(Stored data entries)

((

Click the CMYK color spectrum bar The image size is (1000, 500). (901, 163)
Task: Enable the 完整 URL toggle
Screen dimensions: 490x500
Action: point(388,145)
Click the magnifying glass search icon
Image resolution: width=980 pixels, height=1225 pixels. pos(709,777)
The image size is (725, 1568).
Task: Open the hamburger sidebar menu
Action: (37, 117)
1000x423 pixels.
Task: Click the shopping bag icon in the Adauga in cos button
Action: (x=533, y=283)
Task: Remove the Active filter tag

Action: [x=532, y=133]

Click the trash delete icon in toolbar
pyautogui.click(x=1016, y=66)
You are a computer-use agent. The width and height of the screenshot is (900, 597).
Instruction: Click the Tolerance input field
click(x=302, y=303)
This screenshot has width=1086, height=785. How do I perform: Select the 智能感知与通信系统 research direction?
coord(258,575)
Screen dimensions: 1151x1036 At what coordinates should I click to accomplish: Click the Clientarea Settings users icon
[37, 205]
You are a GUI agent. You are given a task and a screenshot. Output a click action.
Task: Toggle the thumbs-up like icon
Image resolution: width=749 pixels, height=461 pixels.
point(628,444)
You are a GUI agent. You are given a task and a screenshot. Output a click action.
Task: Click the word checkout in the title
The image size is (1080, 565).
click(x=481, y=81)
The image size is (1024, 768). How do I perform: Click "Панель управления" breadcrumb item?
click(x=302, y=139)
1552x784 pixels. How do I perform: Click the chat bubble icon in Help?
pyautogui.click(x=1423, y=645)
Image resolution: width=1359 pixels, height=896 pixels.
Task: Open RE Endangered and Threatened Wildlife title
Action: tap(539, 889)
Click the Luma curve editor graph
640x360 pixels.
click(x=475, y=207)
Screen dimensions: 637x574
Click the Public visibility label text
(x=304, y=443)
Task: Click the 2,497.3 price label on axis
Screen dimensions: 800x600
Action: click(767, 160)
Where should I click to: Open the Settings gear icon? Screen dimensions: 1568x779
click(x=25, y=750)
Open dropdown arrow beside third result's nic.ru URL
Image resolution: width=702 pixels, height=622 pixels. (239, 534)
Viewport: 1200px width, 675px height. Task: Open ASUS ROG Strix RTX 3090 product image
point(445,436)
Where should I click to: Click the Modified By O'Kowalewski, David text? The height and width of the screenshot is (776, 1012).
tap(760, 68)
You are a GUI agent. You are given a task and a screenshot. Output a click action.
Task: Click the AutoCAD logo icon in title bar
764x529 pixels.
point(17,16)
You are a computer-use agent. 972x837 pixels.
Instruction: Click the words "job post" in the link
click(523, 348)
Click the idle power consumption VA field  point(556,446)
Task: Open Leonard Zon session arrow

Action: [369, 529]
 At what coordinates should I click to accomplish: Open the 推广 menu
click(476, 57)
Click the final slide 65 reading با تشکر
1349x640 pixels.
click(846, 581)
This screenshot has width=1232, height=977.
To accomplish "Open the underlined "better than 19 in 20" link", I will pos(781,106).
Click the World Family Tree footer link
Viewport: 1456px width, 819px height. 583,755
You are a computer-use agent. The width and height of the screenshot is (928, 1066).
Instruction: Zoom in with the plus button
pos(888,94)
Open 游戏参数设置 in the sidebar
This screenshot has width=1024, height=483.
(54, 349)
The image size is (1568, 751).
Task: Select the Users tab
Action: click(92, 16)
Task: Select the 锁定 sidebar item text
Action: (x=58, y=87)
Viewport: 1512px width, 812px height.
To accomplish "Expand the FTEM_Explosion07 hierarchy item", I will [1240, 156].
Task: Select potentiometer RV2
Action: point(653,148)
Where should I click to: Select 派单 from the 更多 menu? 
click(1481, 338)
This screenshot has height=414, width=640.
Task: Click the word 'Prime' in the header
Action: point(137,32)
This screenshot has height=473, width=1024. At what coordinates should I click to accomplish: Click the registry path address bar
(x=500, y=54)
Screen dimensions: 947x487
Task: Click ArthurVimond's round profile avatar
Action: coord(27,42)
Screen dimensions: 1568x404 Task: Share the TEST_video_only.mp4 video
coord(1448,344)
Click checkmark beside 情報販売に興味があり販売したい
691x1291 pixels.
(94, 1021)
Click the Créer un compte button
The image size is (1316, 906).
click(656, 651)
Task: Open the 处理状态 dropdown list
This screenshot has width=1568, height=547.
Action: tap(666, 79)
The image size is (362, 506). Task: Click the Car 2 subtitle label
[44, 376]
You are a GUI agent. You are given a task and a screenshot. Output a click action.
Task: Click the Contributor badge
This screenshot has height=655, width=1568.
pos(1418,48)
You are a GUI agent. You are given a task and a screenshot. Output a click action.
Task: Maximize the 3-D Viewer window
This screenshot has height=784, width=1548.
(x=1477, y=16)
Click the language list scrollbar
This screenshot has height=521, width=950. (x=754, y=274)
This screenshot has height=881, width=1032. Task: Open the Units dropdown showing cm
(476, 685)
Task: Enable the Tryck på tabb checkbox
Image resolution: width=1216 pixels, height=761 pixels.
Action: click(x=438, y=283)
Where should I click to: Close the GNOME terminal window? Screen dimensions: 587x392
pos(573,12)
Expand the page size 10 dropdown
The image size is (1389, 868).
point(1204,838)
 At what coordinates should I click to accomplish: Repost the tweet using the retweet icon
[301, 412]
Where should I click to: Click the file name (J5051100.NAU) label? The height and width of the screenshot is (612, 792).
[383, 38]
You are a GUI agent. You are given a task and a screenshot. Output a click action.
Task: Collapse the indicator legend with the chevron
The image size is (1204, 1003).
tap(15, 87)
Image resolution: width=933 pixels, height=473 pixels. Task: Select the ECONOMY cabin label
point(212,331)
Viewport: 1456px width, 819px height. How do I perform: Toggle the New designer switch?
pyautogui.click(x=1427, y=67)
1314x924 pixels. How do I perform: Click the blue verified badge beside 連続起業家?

))

Short task: Please rewrite all of the material above, replacing "GUI agent" with "GUI assistant" wherever it occurs and leaving everything else unchanged.

Result for this exercise:
Click the CMYK color spectrum bar The image size is (1000, 500). (901, 163)
Task: Enable the 完整 URL toggle
Screen dimensions: 490x500
Action: point(388,145)
Click the magnifying glass search icon
Image resolution: width=980 pixels, height=1225 pixels. pos(709,777)
The image size is (725, 1568).
Task: Open the hamburger sidebar menu
Action: (37, 117)
1000x423 pixels.
Task: Click the shopping bag icon in the Adauga in cos button
Action: (x=533, y=283)
Task: Remove the Active filter tag

Action: [x=532, y=133]

Click the trash delete icon in toolbar
pyautogui.click(x=1016, y=66)
You are a computer-use agent. The width and height of the screenshot is (900, 597).
Instruction: Click the Tolerance input field
click(x=302, y=303)
This screenshot has width=1086, height=785. How do I perform: Select the 智能感知与通信系统 research direction?
coord(258,575)
Screen dimensions: 1151x1036 At what coordinates should I click to accomplish: Click the Clientarea Settings users icon
[37, 205]
You are a GUI assistant. You are given a task and a screenshot. Output a click action.
Task: Toggle the thumbs-up like icon
Image resolution: width=749 pixels, height=461 pixels.
point(628,444)
You are a GUI assistant. You are given a task and a screenshot. Output a click action.
Task: Click the word checkout in the title
The image size is (1080, 565).
click(x=481, y=81)
The image size is (1024, 768). How do I perform: Click "Панель управления" breadcrumb item?
click(x=302, y=139)
1552x784 pixels. How do I perform: Click the chat bubble icon in Help?
pyautogui.click(x=1423, y=645)
Image resolution: width=1359 pixels, height=896 pixels.
Task: Open RE Endangered and Threatened Wildlife title
Action: tap(539, 889)
Click the Luma curve editor graph
640x360 pixels.
click(x=475, y=207)
Screen dimensions: 637x574
Click the Public visibility label text
(x=304, y=443)
Task: Click the 2,497.3 price label on axis
Screen dimensions: 800x600
Action: click(767, 160)
Where should I click to: Open the Settings gear icon? Screen dimensions: 1568x779
click(x=25, y=750)
Open dropdown arrow beside third result's nic.ru URL
Image resolution: width=702 pixels, height=622 pixels. (239, 534)
Viewport: 1200px width, 675px height. Task: Open ASUS ROG Strix RTX 3090 product image
point(445,436)
Where should I click to: Click the Modified By O'Kowalewski, David text? The height and width of the screenshot is (776, 1012).
tap(760, 68)
You are a GUI assistant. You are given a task and a screenshot. Output a click action.
Task: Click the AutoCAD logo icon in title bar
764x529 pixels.
point(17,16)
You are a computer-use agent. 972x837 pixels.
Instruction: Click the words "job post" in the link
click(523, 348)
Click the idle power consumption VA field  point(556,446)
Task: Open Leonard Zon session arrow

Action: [369, 529]
 At what coordinates should I click to accomplish: Open the 推广 menu
click(476, 57)
Click the final slide 65 reading با تشکر
1349x640 pixels.
click(846, 581)
This screenshot has width=1232, height=977.
To accomplish "Open the underlined "better than 19 in 20" link", I will pos(781,106).
Click the World Family Tree footer link
Viewport: 1456px width, 819px height. 583,755
You are a computer-use agent. The width and height of the screenshot is (928, 1066).
Instruction: Zoom in with the plus button
pos(888,94)
Open 游戏参数设置 in the sidebar
This screenshot has width=1024, height=483.
(54, 349)
The image size is (1568, 751).
Task: Select the Users tab
Action: click(92, 16)
Task: Select the 锁定 sidebar item text
Action: (x=58, y=87)
Viewport: 1512px width, 812px height.
To accomplish "Expand the FTEM_Explosion07 hierarchy item", I will [1240, 156].
Task: Select potentiometer RV2
Action: point(653,148)
Where should I click to: Select 派单 from the 更多 menu? 
click(1481, 338)
This screenshot has height=414, width=640.
Task: Click the word 'Prime' in the header
Action: point(137,32)
This screenshot has height=473, width=1024. At what coordinates should I click to accomplish: Click the registry path address bar
(x=500, y=54)
Screen dimensions: 947x487
Task: Click ArthurVimond's round profile avatar
Action: coord(27,42)
Screen dimensions: 1568x404 Task: Share the TEST_video_only.mp4 video
coord(1448,344)
Click checkmark beside 情報販売に興味があり販売したい
691x1291 pixels.
(94, 1021)
Click the Créer un compte button
The image size is (1316, 906).
click(656, 651)
Task: Open the 处理状态 dropdown list
This screenshot has width=1568, height=547.
Action: tap(666, 79)
The image size is (362, 506). Task: Click the Car 2 subtitle label
[44, 376]
You are a GUI assistant. You are given a task and a screenshot. Output a click action.
Task: Click the Contributor badge
This screenshot has height=655, width=1568.
pos(1418,48)
You are a GUI assistant. You are given a task and a screenshot. Output a click action.
Task: Maximize the 3-D Viewer window
This screenshot has height=784, width=1548.
(x=1477, y=16)
Click the language list scrollbar
This screenshot has height=521, width=950. (x=754, y=274)
This screenshot has height=881, width=1032. Task: Open the Units dropdown showing cm
(476, 685)
Task: Enable the Tryck på tabb checkbox
Image resolution: width=1216 pixels, height=761 pixels.
Action: click(x=438, y=283)
Where should I click to: Close the GNOME terminal window? Screen dimensions: 587x392
pos(573,12)
Expand the page size 10 dropdown
The image size is (1389, 868).
point(1204,838)
 At what coordinates should I click to accomplish: Repost the tweet using the retweet icon
[301, 412]
Where should I click to: Click the file name (J5051100.NAU) label? The height and width of the screenshot is (612, 792).
[383, 38]
You are a GUI assistant. You are given a task and a screenshot. Output a click action.
Task: Collapse the indicator legend with the chevron
The image size is (1204, 1003).
tap(15, 87)
Image resolution: width=933 pixels, height=473 pixels. Task: Select the ECONOMY cabin label
point(212,331)
Viewport: 1456px width, 819px height. How do I perform: Toggle the New designer switch?
pyautogui.click(x=1427, y=67)
1314x924 pixels. How do I perform: Click the blue verified badge beside 連続起業家?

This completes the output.